Instructed that he has until ten o’clock the next morning to complete the job or become a target himself, Doc decides to give Val one more night of criminal fun which includes breaking into a pharmacy to get some pills that will help him with a local prostitute, stealing and joy-riding in a high-power car belonging to a local thugs with a really bad reputation (“they’re the type of guys who steal your liver and then don’t sell it”), and breaking their former partner out of a local nursing home. Mixed in with all the hijinks are a few dialogue scenes in which the two friends discuss who they were, whom they’ve become, and how they would like it all to end.
Director Fisher Stevens and screenwriter Noah Haidle do an excellent job of balancing the comedy and the action with those character-revealing conversations. The balance allows the audience to get to know these guys through both their words and their actions. And although the movie ends really the only way it could have, there are plenty of small twists and turns along the way that keep the story interesting.
But the real story here are the actors who are definitely the glue that hold this movie together. To my knowledge, this is the first time that these two legendary actors have worked together and their chemistry is immediate; which is a good thing, because only a belief in how great of friends these guys really were could help you to understand the moral dilemma faced by Walken’s character. Also, if we didn’t feel the bond, then the erection jokes really would not have worked. Yes, despite the average age of its cast, this movie is not afraid to tackle some childish humor; but it works!
Supporting Pacino and Walken in the smaller role of the other partner from their past lives is Alan Arkin and he takes advantage of every minute of his minimal screentime. Now, his actions with the steering wheel may not accurately match the maneuvers of the stunt drivers, but the humor of those sequences is not lessened. Nor is the great scene Arkin has with a couple of prostitutes that he hires to fulfill his last wishes. Julianna Margulies is also good in the small role of his daughter and Lucy Punch is an amusing presence as the local Madame.

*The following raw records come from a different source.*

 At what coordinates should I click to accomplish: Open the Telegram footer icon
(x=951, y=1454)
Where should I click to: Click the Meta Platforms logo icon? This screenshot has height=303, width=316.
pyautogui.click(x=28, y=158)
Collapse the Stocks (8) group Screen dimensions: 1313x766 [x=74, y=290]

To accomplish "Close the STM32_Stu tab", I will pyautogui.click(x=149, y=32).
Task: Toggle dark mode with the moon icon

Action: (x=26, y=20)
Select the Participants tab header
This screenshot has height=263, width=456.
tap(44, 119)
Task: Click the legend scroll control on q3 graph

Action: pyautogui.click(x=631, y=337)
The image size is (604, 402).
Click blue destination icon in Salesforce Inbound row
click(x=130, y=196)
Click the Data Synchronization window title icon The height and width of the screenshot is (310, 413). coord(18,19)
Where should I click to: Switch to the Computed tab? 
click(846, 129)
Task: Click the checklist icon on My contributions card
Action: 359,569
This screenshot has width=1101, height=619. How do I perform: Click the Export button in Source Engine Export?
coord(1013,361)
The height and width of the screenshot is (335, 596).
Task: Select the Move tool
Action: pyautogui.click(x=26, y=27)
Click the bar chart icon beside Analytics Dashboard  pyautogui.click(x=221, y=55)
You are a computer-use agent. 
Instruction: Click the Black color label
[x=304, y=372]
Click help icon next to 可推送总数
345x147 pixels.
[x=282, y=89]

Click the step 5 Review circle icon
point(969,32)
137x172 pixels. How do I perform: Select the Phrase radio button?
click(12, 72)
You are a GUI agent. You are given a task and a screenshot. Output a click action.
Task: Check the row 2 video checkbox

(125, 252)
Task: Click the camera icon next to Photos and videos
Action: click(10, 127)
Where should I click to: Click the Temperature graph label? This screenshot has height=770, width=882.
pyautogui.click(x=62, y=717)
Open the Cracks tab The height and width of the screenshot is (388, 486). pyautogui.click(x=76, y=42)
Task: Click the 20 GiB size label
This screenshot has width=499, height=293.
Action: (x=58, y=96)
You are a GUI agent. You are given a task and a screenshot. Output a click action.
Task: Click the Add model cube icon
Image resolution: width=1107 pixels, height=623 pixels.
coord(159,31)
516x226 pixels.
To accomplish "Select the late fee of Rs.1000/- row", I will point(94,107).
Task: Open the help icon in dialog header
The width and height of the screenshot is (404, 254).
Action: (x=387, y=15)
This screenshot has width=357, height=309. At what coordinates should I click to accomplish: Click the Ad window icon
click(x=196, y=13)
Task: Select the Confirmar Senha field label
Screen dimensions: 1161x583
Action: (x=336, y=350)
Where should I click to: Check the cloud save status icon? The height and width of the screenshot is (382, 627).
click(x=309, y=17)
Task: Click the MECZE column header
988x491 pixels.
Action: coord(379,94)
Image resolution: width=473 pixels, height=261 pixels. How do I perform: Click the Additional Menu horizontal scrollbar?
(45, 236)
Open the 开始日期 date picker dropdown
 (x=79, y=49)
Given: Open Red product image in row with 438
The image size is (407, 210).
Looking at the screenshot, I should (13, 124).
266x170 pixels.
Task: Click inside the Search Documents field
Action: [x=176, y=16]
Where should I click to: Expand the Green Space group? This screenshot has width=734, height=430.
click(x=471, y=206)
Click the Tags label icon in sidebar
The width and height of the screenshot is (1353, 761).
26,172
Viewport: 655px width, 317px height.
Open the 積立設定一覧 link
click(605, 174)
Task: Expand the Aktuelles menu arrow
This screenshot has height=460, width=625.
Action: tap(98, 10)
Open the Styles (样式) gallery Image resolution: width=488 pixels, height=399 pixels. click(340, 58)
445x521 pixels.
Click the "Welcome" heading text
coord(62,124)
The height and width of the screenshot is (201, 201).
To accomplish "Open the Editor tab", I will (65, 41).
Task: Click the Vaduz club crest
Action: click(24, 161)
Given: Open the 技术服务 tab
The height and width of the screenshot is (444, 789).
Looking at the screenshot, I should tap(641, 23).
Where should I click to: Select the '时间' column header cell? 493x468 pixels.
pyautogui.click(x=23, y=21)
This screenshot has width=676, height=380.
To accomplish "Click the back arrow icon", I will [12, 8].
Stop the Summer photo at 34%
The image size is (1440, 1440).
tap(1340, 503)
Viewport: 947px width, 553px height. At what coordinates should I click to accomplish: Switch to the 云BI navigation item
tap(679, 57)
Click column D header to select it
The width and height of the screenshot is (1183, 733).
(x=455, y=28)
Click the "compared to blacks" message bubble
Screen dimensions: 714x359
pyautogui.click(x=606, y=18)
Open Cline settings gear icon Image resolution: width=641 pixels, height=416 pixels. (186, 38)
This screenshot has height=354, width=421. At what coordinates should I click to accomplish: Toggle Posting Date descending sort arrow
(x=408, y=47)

Little was known of what to expect from Stand Up Guys going in, which definitely worked in its favor. The movie entertains from start to finish and it is great to see some of our best actors continue to shine into their golden years.
Stand Up Guys is rated R for “language, sexual content, violence, and brief drug use.” In addition to the aforementioned penile humor, there are a couple of violent scenes and some definite drug use.
Courtesy of a local publicist, Jeff attended a promotional screening of Stand Up Guys.